A European vacation might not seem like the most affordable getaway, but the city of Paris is taking on a new measure to help families get around for less.

Paris Mayor Anne Hidalgo announced in a statement that children under the age of 11 will be able to ride on public transit for free starting in September, even non-Parisians. This is one small step in the Mayor’s plan to hopefully make public transit free to everyone, according to The Local.

Currently, children under the age of four already ride the Paris Metro for free, but children ages four to 11 are charged half-price. The new measure will also allow people with disabilities under the age of 20 to ride for free, as well as give elementary, high school and university students half-off their Imagine’R travel pass. People between the ages of 14 and 18 will also be able to use the city’s bike system for free, according to Lonely Planet.

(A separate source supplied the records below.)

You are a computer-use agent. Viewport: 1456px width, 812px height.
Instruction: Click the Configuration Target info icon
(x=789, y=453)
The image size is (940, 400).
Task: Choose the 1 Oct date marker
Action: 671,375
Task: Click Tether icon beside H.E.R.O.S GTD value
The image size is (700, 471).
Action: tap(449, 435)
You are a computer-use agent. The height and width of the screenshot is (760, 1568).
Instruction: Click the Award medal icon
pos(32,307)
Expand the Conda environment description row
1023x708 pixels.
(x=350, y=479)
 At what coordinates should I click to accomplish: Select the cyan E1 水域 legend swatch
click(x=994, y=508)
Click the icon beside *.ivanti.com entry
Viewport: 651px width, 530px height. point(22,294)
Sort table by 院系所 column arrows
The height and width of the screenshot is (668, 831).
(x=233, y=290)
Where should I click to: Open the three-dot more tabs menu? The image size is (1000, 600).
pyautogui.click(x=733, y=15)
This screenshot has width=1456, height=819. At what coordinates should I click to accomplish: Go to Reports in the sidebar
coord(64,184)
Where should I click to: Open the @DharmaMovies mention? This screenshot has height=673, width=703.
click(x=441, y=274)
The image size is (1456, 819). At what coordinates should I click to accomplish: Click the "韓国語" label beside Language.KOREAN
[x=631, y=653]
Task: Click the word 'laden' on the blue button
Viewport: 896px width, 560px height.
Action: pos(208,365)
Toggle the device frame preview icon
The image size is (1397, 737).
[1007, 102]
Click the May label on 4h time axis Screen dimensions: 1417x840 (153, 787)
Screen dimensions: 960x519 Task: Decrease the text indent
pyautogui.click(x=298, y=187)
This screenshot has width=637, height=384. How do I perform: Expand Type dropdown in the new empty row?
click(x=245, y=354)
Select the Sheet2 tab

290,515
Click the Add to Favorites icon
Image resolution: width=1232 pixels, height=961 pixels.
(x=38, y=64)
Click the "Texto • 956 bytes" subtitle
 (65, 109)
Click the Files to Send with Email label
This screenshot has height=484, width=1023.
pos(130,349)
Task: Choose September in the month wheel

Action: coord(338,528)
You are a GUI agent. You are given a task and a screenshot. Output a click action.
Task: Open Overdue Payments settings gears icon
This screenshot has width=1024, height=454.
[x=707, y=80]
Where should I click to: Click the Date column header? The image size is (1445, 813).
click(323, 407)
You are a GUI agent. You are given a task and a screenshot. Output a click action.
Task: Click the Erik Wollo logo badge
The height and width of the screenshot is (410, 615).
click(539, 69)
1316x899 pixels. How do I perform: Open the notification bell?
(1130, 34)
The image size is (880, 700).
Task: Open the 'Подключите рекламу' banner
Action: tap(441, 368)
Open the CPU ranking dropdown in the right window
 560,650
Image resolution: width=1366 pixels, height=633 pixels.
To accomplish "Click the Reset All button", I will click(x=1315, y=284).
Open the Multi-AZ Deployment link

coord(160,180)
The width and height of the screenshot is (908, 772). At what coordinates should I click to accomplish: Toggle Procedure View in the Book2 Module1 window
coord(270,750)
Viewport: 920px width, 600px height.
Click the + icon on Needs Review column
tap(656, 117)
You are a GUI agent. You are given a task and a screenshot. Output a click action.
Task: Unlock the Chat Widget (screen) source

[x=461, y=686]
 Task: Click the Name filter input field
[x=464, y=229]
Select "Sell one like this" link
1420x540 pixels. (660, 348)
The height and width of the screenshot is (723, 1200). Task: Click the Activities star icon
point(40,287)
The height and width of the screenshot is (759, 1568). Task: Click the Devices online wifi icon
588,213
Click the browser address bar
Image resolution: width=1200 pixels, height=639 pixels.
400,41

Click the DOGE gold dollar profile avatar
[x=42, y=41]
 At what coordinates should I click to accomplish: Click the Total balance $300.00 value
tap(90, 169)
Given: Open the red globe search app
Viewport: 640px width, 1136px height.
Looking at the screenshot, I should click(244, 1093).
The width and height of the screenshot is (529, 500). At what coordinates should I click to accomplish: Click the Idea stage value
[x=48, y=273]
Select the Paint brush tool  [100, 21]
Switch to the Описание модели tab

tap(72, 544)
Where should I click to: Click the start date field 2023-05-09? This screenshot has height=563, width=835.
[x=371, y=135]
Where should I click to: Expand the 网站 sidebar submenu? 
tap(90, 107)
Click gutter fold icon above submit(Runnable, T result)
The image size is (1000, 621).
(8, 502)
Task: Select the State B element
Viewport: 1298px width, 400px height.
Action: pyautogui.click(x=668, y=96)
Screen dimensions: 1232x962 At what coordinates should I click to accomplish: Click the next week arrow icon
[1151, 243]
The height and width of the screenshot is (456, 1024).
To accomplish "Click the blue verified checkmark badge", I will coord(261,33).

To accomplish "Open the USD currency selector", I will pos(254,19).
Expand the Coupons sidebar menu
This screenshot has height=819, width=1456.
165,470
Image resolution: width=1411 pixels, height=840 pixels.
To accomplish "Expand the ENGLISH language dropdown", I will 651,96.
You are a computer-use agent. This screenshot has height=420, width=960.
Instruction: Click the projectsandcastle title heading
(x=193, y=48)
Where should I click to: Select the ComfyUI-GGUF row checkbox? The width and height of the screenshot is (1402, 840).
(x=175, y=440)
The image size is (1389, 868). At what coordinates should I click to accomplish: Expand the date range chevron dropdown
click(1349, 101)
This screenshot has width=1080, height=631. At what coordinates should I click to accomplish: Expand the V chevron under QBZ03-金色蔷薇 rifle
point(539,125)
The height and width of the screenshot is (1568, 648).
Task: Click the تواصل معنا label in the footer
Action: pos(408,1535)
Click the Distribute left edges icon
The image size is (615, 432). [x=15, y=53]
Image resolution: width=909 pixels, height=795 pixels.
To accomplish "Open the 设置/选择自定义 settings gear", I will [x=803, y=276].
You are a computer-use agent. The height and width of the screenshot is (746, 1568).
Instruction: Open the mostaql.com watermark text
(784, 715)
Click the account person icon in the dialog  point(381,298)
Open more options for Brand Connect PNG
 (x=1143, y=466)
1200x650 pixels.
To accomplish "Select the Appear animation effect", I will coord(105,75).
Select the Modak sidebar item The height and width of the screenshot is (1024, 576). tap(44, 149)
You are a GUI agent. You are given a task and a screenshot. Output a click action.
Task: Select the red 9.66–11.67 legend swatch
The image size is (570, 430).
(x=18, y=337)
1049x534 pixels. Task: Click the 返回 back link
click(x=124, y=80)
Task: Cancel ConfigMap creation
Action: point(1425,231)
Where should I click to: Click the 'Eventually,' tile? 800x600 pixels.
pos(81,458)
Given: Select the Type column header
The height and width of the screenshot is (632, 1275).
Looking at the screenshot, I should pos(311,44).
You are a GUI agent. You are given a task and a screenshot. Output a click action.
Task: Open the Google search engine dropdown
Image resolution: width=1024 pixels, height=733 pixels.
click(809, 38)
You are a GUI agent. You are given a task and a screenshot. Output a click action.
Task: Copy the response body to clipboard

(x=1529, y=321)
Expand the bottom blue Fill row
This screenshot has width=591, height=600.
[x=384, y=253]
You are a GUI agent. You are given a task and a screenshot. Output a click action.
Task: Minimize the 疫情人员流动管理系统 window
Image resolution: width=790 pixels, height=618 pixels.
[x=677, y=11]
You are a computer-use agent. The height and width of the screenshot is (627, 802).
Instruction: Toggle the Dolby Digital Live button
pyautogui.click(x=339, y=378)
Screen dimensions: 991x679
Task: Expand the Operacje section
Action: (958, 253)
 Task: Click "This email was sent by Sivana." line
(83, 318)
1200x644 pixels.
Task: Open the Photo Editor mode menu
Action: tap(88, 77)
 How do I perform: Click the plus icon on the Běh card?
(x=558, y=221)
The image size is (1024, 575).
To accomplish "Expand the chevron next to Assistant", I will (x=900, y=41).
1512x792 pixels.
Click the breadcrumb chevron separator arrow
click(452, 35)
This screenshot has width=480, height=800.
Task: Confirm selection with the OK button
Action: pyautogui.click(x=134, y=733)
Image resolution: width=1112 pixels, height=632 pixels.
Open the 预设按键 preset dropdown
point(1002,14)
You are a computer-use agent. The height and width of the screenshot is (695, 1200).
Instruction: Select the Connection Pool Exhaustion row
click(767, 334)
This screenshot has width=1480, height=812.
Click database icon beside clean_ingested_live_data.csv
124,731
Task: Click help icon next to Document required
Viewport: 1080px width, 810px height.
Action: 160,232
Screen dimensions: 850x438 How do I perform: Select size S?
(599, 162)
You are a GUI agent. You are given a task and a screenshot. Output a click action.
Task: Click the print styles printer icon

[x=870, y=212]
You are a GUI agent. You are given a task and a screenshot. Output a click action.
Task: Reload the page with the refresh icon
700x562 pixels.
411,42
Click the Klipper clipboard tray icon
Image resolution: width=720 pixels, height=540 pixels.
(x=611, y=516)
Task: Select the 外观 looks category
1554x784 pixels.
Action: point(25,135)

All of these measures, of course, are also meant to encourage a cleaner environment in downtown Paris, which the Mayor hopes to make more pedestrian friendly and have a reduced number of cars in the area. 

According to CityLab, the streets in Paris are slowly being “pedestrianized” by reducing the number of car lanes and banning certain cars from the road. Up until now, opponents of these measure have criticized the changes by calling them elitist and prejudiced against lower-income suburbanites, CityLab reported. But cheaper or even free public transit can be seen as an answer to those critics.

Single use, one-way fares for adults on Paris' public transit cost €1.90 ($2.17), which is relatively cheap compared to other major metropolitan areas around the world — a single fare subway or bus ride in New York City is $2.75 — but no one is here to argue against a free ride. Many other cities, like Berlin and London, have discounted or even free rides for children under certain ages, according to Lonely Planet.